## What is being asked
Filter the entries for the string "size". Copy each line that has it.

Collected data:
******************************
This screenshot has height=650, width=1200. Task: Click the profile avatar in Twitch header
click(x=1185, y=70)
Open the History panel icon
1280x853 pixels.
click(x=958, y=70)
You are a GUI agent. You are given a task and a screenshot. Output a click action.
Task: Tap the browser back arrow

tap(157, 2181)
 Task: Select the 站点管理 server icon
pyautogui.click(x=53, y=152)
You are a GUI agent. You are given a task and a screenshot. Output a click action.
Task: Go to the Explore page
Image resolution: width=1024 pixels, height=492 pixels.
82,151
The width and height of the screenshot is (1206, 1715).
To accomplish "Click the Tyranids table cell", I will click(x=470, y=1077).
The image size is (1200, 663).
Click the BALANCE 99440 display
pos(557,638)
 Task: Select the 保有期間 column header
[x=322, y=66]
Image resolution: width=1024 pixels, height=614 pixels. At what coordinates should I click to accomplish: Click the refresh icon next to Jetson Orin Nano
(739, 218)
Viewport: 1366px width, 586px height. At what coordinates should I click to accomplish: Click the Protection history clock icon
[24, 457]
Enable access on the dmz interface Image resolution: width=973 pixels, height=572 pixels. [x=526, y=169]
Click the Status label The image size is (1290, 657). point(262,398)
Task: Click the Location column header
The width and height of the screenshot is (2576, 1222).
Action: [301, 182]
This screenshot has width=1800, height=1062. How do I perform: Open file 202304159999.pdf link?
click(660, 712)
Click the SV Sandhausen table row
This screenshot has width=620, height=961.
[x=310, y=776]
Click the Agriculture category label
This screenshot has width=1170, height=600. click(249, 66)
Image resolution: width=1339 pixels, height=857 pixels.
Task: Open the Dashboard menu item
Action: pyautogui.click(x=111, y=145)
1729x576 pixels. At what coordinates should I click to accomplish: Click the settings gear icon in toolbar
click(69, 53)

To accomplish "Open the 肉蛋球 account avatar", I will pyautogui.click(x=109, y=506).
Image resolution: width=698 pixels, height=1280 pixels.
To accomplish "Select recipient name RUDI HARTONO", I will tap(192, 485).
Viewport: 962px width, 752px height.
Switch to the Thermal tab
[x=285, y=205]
******************************
## Expected answer
The image size is (1200, 663).
Click the Status label The image size is (1290, 657). point(262,398)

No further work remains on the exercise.